╭─ EXERCISE MATERIAL

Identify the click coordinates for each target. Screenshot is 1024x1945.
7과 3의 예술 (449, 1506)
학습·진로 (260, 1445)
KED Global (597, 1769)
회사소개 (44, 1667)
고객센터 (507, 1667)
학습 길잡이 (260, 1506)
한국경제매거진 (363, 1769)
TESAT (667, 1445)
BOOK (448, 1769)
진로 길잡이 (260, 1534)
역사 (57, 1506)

╰─
╭─ EXERCISE MATERIAL

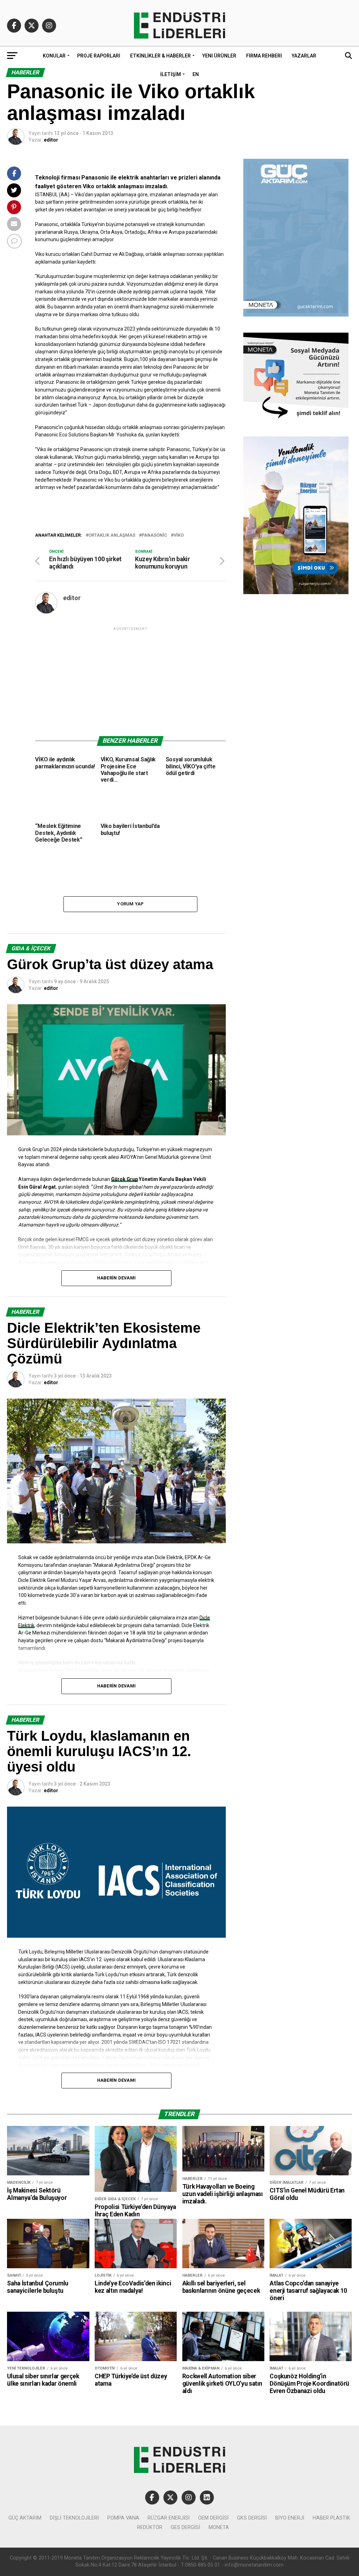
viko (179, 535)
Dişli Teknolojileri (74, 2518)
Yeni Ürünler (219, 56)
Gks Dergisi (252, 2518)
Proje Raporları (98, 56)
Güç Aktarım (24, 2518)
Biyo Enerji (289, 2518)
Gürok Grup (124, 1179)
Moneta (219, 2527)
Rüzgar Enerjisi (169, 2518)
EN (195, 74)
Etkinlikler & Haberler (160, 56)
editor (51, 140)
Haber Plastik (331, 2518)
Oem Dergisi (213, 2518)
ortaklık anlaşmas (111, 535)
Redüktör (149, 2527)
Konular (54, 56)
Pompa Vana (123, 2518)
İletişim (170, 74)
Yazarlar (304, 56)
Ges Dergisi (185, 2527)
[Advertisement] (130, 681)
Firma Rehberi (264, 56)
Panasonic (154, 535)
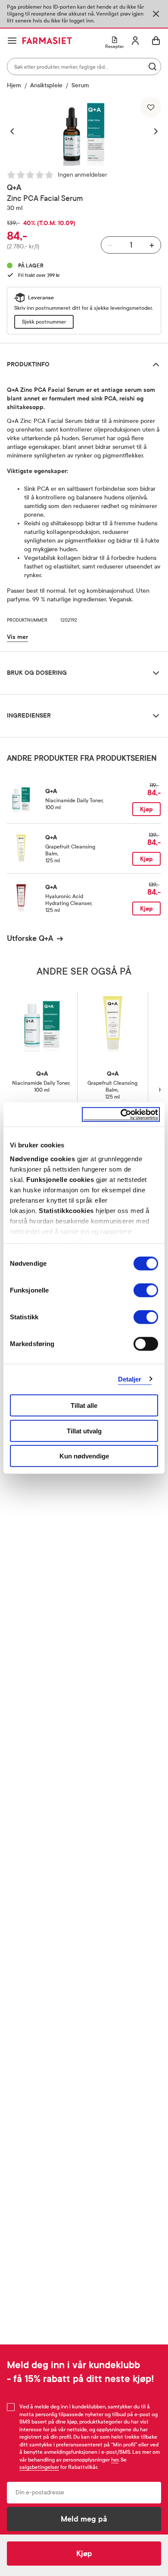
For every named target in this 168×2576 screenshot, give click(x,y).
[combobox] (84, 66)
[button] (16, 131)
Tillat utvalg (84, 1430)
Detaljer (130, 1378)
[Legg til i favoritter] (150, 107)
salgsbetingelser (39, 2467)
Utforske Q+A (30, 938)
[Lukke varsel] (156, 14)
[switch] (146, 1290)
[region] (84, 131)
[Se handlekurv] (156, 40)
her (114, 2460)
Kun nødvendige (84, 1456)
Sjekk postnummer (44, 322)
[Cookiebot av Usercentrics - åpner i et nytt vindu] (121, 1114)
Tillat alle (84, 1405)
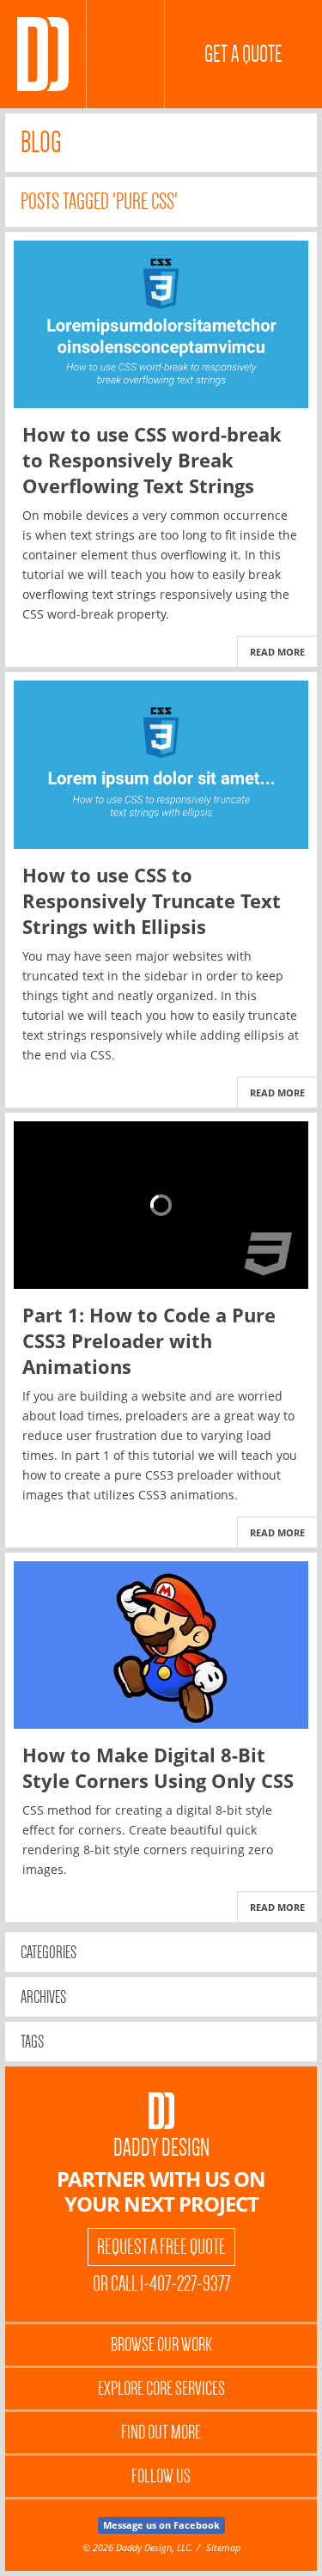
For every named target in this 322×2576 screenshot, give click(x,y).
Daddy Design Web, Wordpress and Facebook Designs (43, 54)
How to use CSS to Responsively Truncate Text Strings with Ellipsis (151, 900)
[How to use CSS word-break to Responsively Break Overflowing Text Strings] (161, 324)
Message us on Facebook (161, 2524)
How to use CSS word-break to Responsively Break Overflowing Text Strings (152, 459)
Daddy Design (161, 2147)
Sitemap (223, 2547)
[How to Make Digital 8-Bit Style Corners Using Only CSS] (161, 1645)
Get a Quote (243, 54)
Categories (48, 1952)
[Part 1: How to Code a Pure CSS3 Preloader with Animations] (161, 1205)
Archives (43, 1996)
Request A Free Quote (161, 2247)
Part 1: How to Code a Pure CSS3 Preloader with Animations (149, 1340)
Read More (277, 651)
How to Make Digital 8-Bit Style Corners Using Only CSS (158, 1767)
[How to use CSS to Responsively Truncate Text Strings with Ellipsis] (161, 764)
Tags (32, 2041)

╰─

> [WHAT THE EXERCISE ASKS]: What is the number of lines in these records that contain "Make"? Reply with the number only.

> [SOLUTION]: 2